> Collected data:
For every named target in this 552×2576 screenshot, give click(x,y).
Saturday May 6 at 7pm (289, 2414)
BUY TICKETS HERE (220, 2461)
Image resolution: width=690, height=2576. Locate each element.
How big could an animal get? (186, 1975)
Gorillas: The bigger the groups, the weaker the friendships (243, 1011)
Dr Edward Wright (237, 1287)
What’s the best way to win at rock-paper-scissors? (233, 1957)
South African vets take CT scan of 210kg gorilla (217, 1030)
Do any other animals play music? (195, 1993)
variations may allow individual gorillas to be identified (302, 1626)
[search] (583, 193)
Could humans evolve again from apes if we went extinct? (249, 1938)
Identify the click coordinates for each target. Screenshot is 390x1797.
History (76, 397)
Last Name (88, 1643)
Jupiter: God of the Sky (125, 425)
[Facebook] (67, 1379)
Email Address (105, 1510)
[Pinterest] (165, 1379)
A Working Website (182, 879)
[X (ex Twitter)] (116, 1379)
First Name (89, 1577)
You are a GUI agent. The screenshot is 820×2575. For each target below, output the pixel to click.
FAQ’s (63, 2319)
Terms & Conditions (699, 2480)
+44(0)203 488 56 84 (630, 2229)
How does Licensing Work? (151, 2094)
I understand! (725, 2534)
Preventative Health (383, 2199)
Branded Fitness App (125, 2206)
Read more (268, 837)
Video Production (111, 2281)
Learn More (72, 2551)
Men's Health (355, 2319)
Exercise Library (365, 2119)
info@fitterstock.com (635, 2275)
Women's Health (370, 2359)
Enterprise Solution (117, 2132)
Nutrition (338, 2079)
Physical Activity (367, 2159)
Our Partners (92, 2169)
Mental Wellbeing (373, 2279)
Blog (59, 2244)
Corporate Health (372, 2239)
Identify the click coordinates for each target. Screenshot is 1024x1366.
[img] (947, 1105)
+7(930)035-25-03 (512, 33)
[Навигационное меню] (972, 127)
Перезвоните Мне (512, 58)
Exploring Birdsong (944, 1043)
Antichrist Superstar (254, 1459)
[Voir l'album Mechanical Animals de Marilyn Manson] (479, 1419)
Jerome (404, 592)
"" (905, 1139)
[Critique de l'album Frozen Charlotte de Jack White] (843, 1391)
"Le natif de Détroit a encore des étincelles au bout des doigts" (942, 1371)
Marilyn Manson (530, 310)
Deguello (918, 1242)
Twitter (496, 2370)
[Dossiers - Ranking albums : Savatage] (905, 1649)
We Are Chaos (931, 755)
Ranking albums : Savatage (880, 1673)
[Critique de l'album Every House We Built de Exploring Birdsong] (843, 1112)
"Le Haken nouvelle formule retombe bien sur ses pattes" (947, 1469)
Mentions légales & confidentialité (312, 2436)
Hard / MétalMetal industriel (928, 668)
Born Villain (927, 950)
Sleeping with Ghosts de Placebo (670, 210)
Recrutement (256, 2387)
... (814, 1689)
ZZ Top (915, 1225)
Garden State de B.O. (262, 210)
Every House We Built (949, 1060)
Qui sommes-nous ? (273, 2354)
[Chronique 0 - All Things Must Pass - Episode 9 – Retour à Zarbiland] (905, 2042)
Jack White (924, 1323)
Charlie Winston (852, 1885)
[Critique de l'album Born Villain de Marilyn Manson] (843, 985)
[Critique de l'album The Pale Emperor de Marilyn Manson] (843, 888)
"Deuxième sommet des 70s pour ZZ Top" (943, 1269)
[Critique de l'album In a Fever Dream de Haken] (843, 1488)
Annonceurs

> Task prompt:
Throughout the data, tally the lines that hold the string "click" and report the tally alone.

> Completed task:
4